Sunday, July 17, 2011

Concern over abuse victims' time limit

VICTIMS OF abuse cannot be expected to fit “our neat box of recovery”, Independent TD Maureen O’Sullivan said as she expressed concern about the deadline for applications for compensation by former residents of State-linked institutions.

Ms O’Sullivan said it was “somewhat disquieting that a time limit for compensation is being imposed given that there is no time limit on the pain and suffering of victims”.

People coped in different ways and “need varying lengths of time to deal with their grief and pain”.

That pain did not stop with those who directly experienced abuse.

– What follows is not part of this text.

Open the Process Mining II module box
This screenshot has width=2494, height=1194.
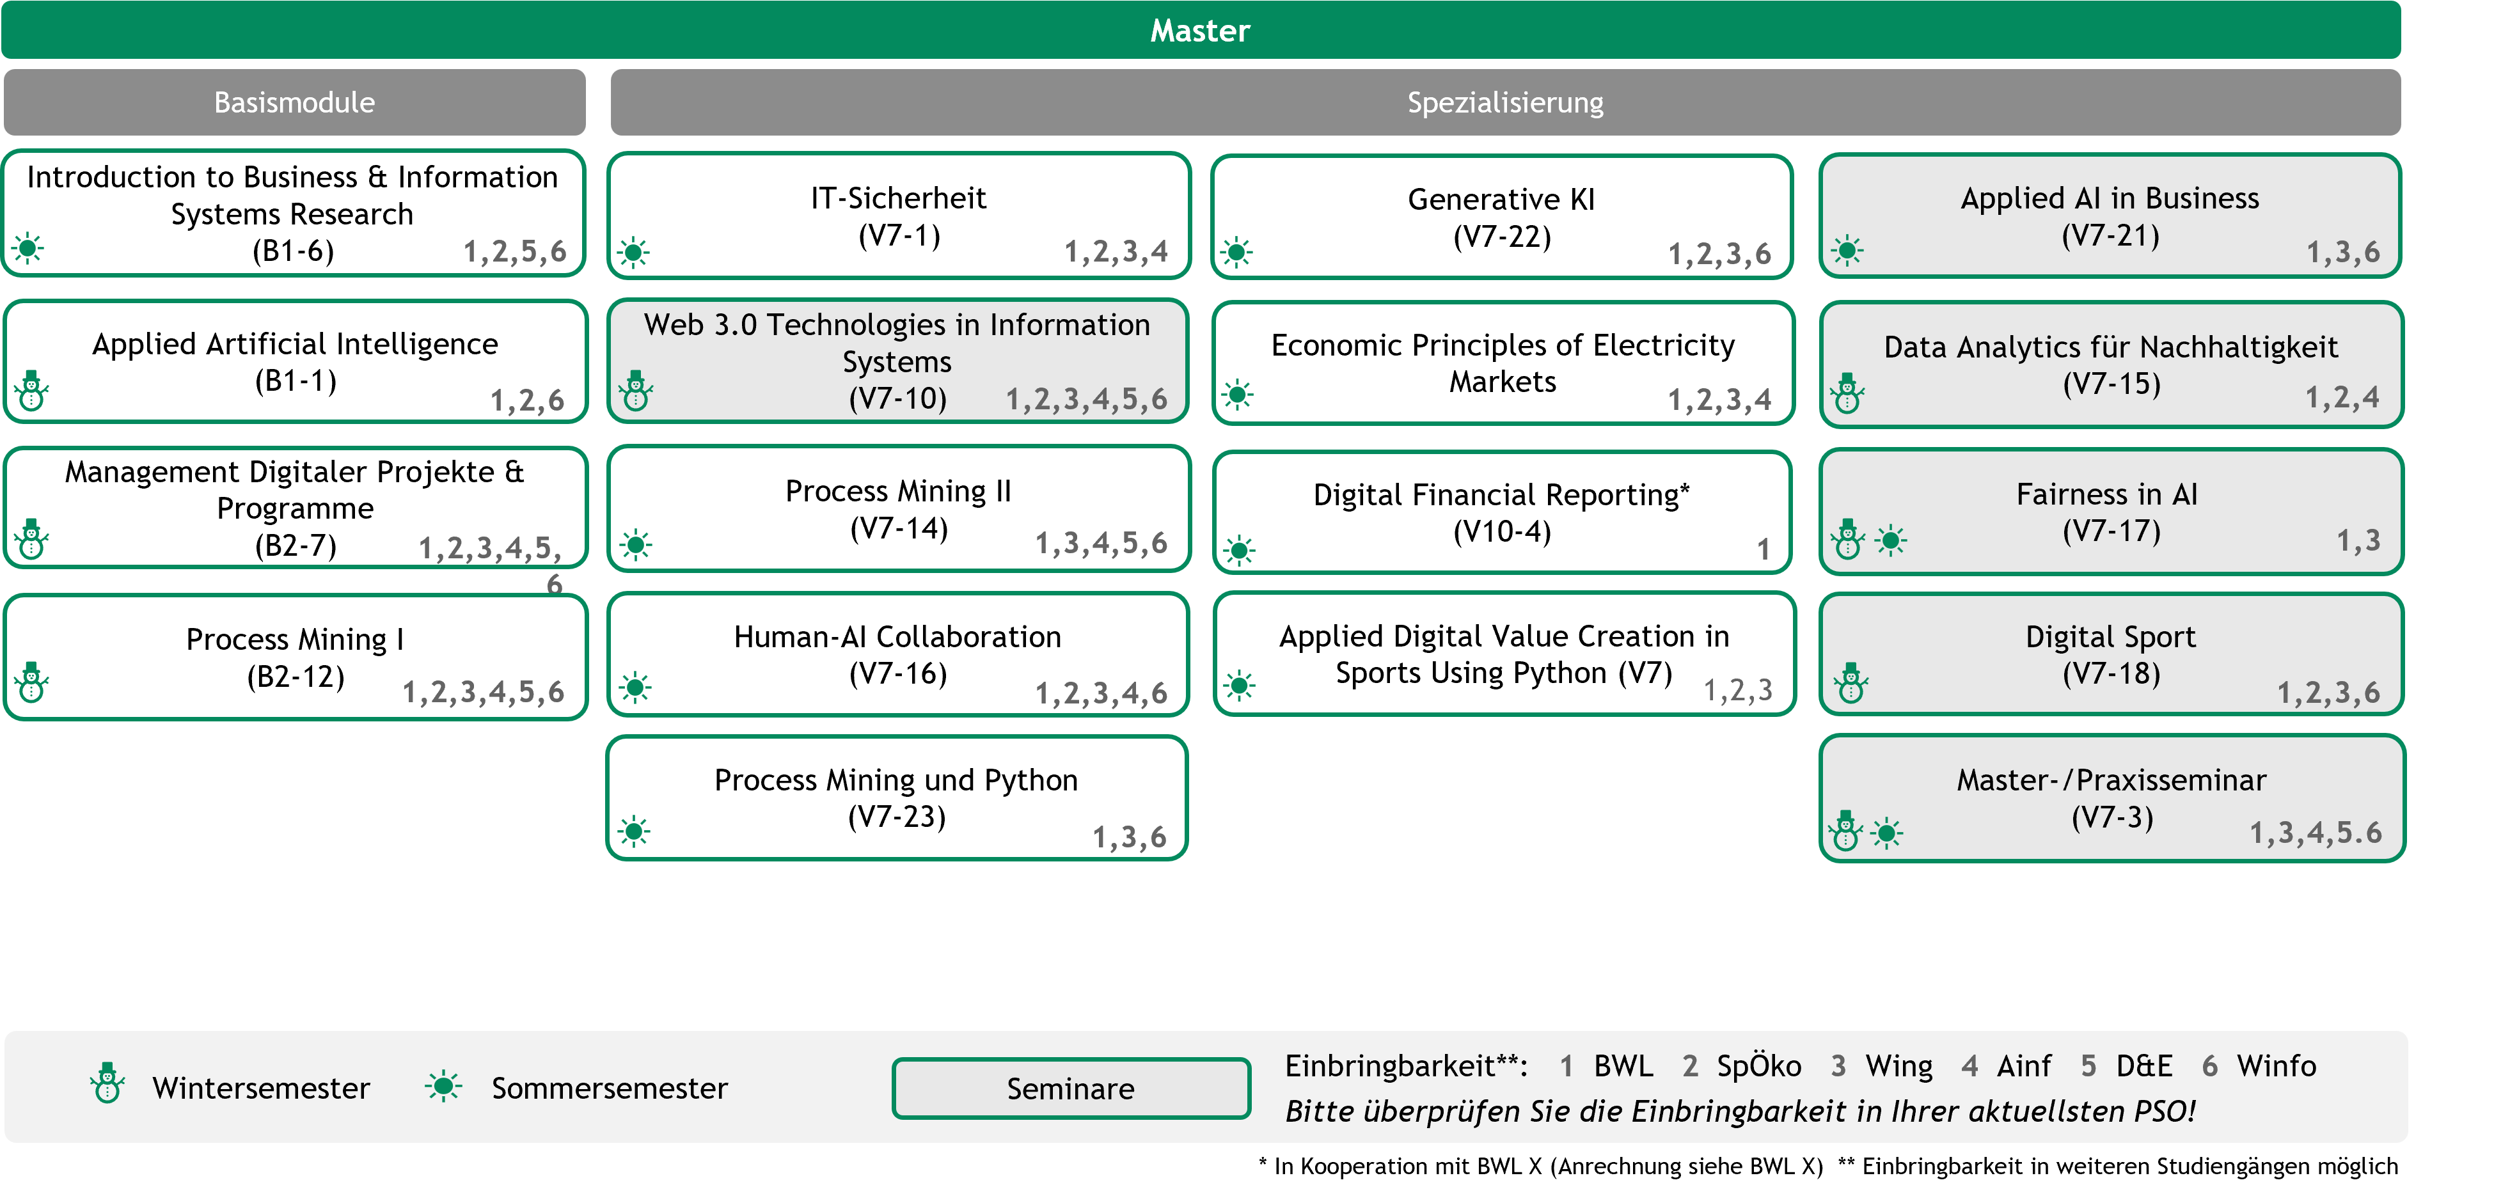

The Dublin Central TD said “in the north inner city we are seeing the impact on the next generation, with the children of abused survivors equally turning to drugs, alcohol and suicide”.

Speaking during the debate on the Bill to wind up the Residential Institutional Redress Board, Ms O’Sullivan said the board’s findings were disturbing that children were “put into these institutions for the most flimsy of reasons such as being born out of marriage, being orphaned or having missed school”. 

She questioned the “mindboggling” daily rate of €800 for board members.

Fianna Fáil education spokesman Brendan Smith said one clear message emerged from the report on clerical abuse in Cloyne diocese; that “the State must find a way of hearing victims across the entire country”.

He added that the HSE audits of dioceses and the national reviews by the boards for safeguarding children in the Catholic Church had been “under way for some time”.

He called for the evaluations of the review to be undertaken as quickly as possible so that any “further investigation, if necessary, should be initiated without delay”.

Sinn Féin education spokesman Sean Crowe said the deadline for applications did not take account of cases in the Cloyne report, including one woman who took “40 years to come forward and tell her story”.

Sinn Féin deputy leader Mary Lou McDonald said the Government’s response to the Cloyne report “is starkly at odds with its response to the abuse of women and children in the Bethany Home and at Magdalene laundries”.

“The continued exclusion of Bethany Home from the redress board is wrong”, and the “recent rationale” by Minister for Education Ruairí Quinn “for maintaining this exclusion does not stand up to scrutiny”.